A scrap of parchment. Folded. Worn.
Curious, she knelt and retrieved it. The edges were torn, the ink smeared in places, but the words were still legible.
To use her power… against Kaelen.
Her breath hitched. She read further, scanning the lines.
We can control her together. With her power, we can take everything. Kaelen will fall.
Her hands trembled. Her name was there—her fate, dissected like a tactic in a war room. But more than that, another name was scrawled at the bottom.
Renna.
The paper slipped from her fingers.
She stood frozen, the betrayal crashing down over her like ice water. Renna had come to her offering guidance. An alliance. The truth. But this—this was something else entirely.

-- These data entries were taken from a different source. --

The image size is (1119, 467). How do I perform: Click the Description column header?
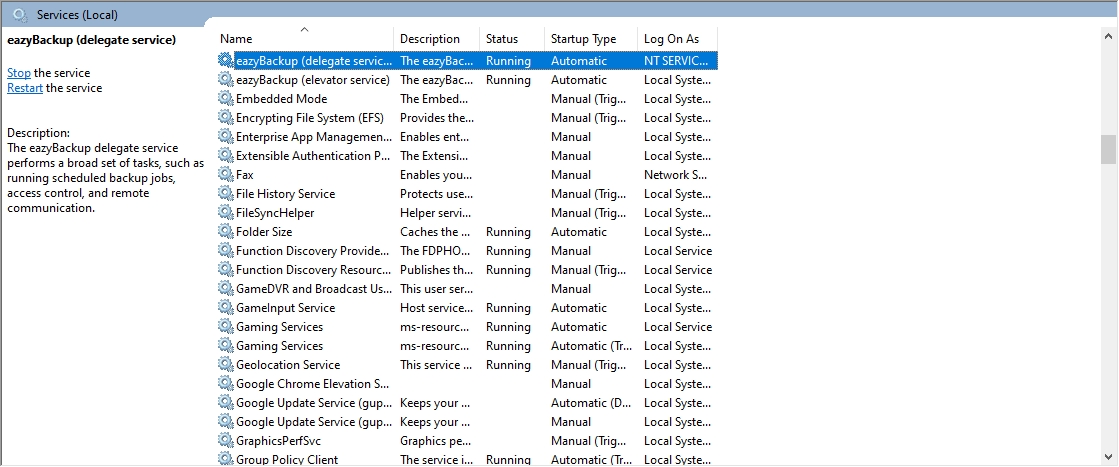430,39
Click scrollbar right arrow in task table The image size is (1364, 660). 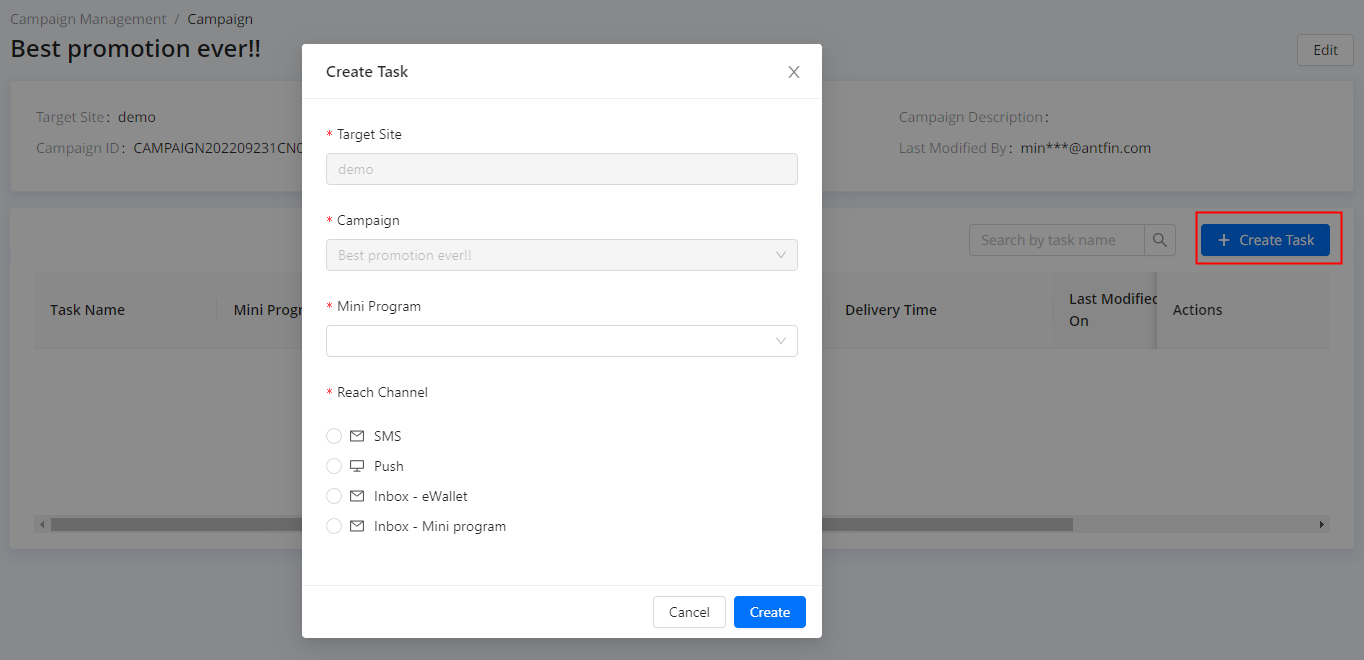pyautogui.click(x=1322, y=524)
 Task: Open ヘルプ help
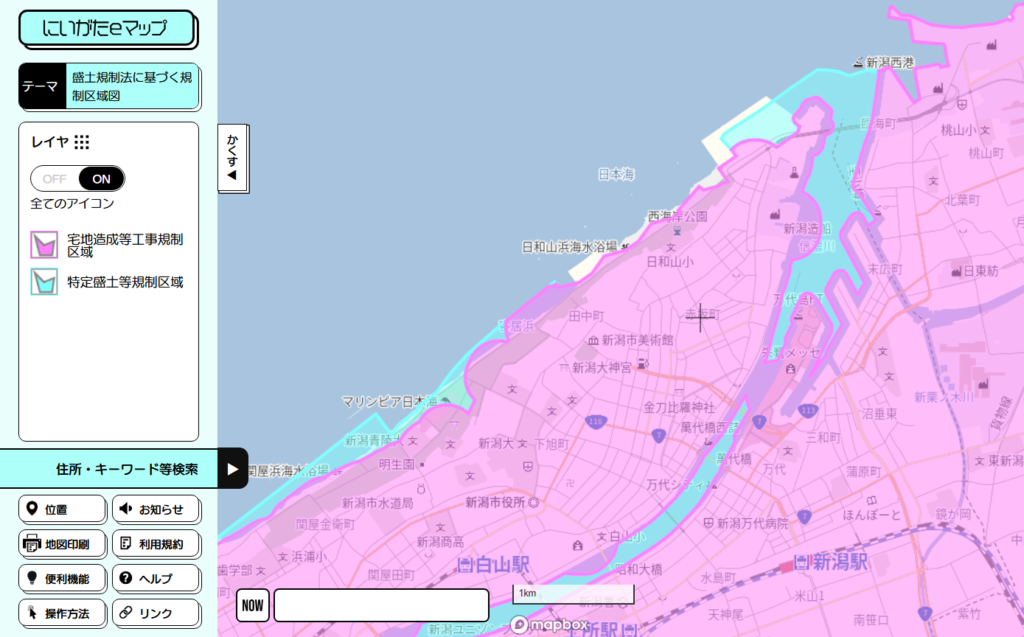point(155,578)
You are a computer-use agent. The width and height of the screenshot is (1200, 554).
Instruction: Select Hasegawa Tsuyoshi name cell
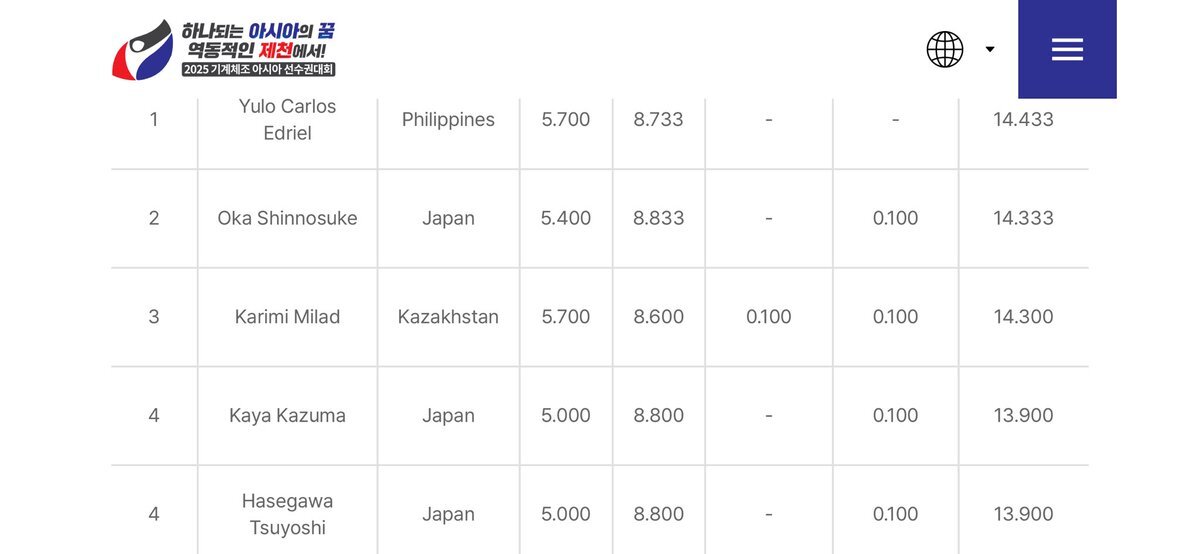click(287, 514)
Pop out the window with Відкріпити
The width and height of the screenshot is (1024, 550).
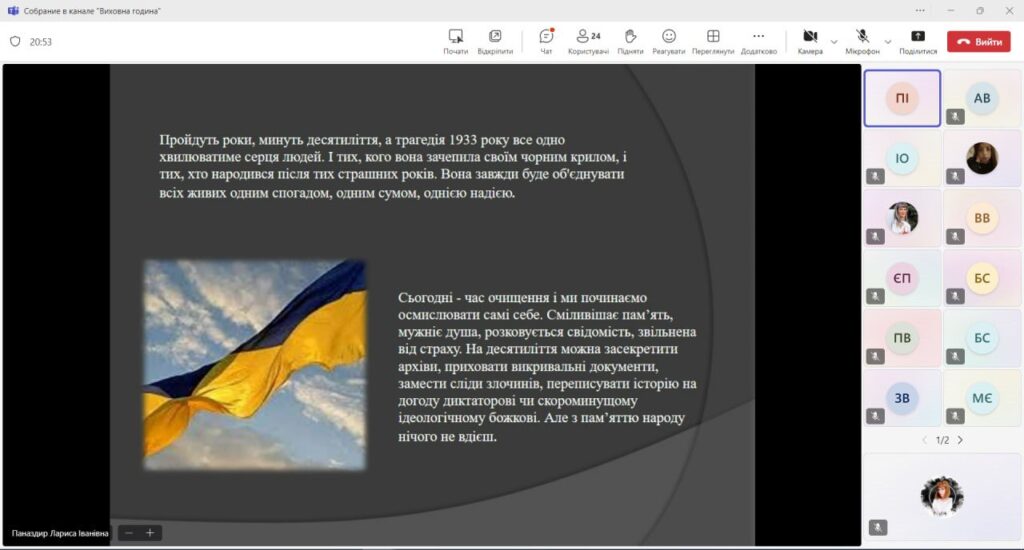[x=495, y=40]
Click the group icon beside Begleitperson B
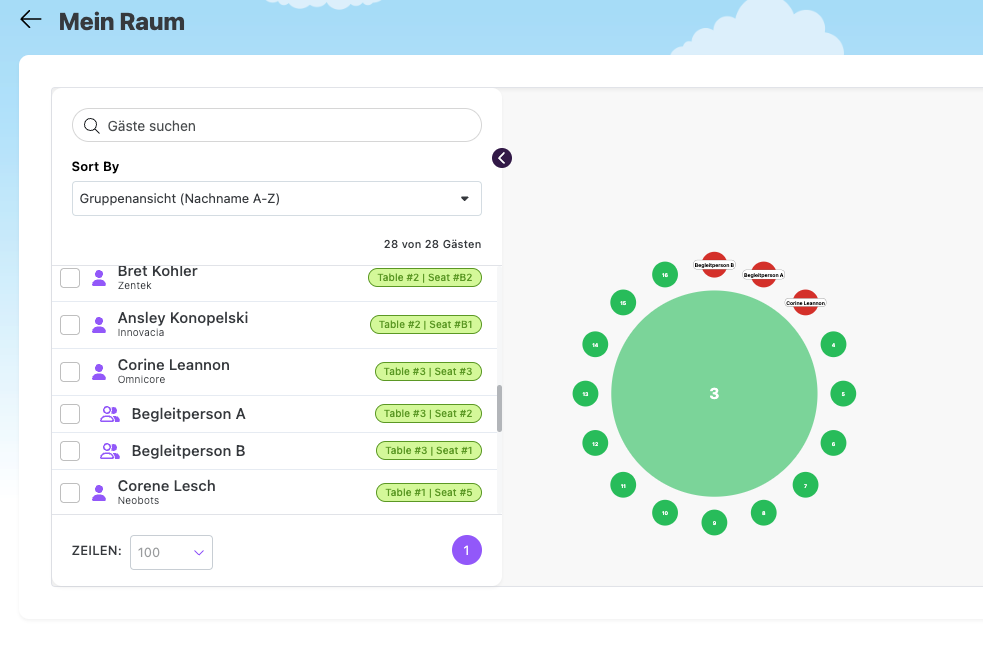This screenshot has width=983, height=658. pyautogui.click(x=110, y=451)
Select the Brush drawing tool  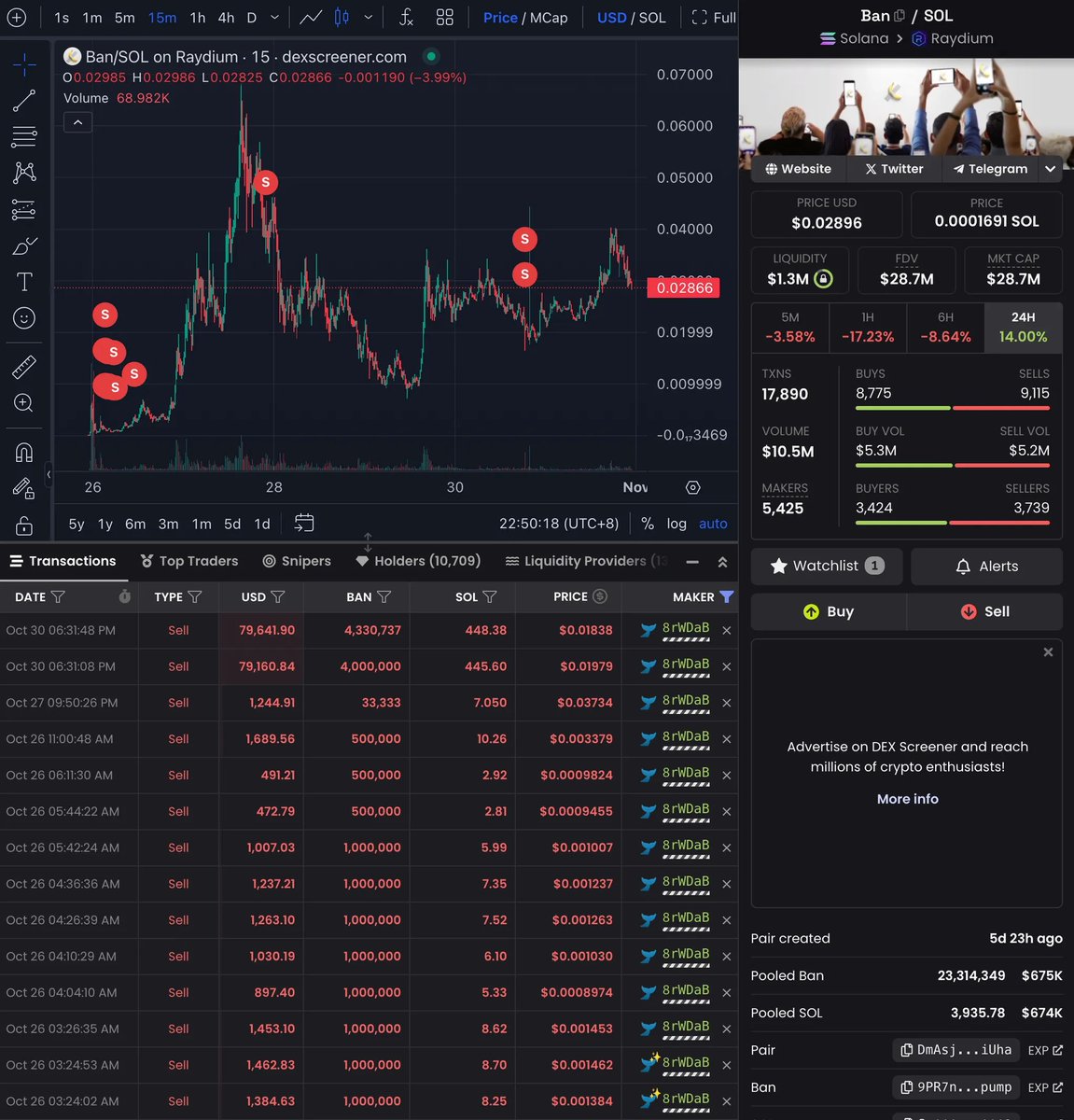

"You lied to me," she whispered. "All along."
It wasn't about Kaelen anymore. It wasn't even about the collar.
They had all used her.
Kaelen. Renna. Maybe even others. She had been a game piece on someone else's board since the beginning, and only now was she seeing the shape of it.
But there was still one question burning in her chest:
Who else knew?
Back in the castle, Kaelen stood by the window in his chambers, staring out over the quiet courtyard. The glass was cold against his fingertips. He had seen Aurelia walk away from him more than once, but this time felt final. Irreversible.
She was slipping through his fingers, and he didn't know how to stop it.
For a long time, he'd told himself it was about control. About keeping her power contained, keeping the realm safe.
But now… now he wasn't sure if it had ever been about power.
It had been about her.
And he might have just lost her for good.